John Donne is a great Metaphyical poet who uses great skills in combining the physical things with that of the spiritual(divinely)through the use of image,a unification of disparate ideas.

Okunnuga Oluwayemisi from Nigeria
Comment 12 of 13, added on July 24th, 2006 at 3:22 PM.

All the comments are very knowledgable and clever. Mine is purely based on feelings.

This poem is about a passionate relationship between John Donne and God . Donne, a man who has come to know the Father the Son and the Holy Spirit. As you read you want to know that same relationship yourself. A very exciting poen!



Anderly Hardy from Chile
Comment 11 of 13, added on May 2nd, 2006 at 1:39 PM.

This is a beautiul portrait of mankinds relationship with god. For we are forever attempting to reach god yet consistently failing. This is a poem about much more than simply one man and his god, it is about all men and all gods. Human nature is irrevocably flawed yet we are forever trying to acheive a holiness that our very nature rails agaisnt.
---
▸ Work to do
a) Reproduce a portion of the comments on John Donne's poem word for word, beginning at the words "John Donne is" and stopping after "at 1:39 PM.".
b) Summarize the comments on John Donne's poem in two sentences.
The data has no connection to the comments on John Donne's poem.

▸ Data block
---
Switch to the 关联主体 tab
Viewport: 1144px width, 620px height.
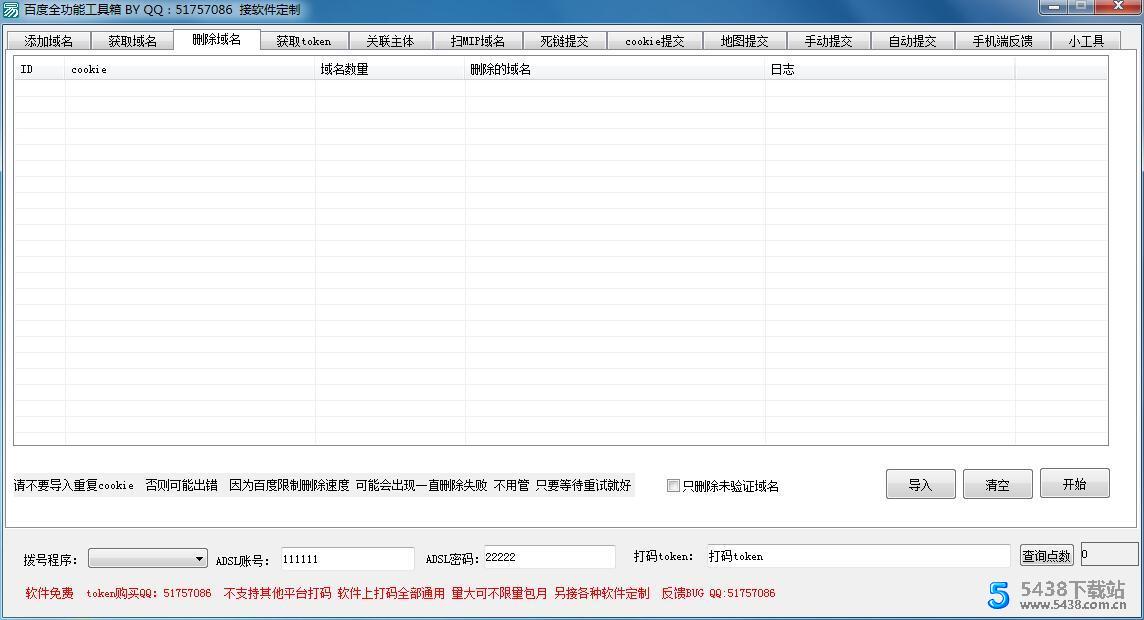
---
▸ Correct answers
a)
John Donne is a great Metaphyical poet who uses great skills in combining the physical things with that of the spiritual(divinely)through the use of image,a unification of disparate ideas.

Okunnuga Oluwayemisi from Nigeria
Comment 12 of 13, added on July 24th, 2006 at 3:22 PM.

All the comments are very knowledgable and clever. Mine is purely based on feelings.

This poem is about a passionate relationship between John Donne and God . Donne, a man who has come to know the Father the Son and the Holy Spirit. As you read you want to know that same relationship yourself. A very exciting poen!



Anderly Hardy from Chile
Comment 11 of 13, added on May 2nd, 2006 at 1:39 PM.

b) One commenter praises Donne as a Metaphysical poet who skillfully combines the physical with the spiritual through imagery. Another, writing from feeling, reads the poem as a passionate relationship between Donne and God, while a third sees in it humanity's relationship with God, in which people keep trying to reach God and a holiness that their flawed nature resists, yet keep failing.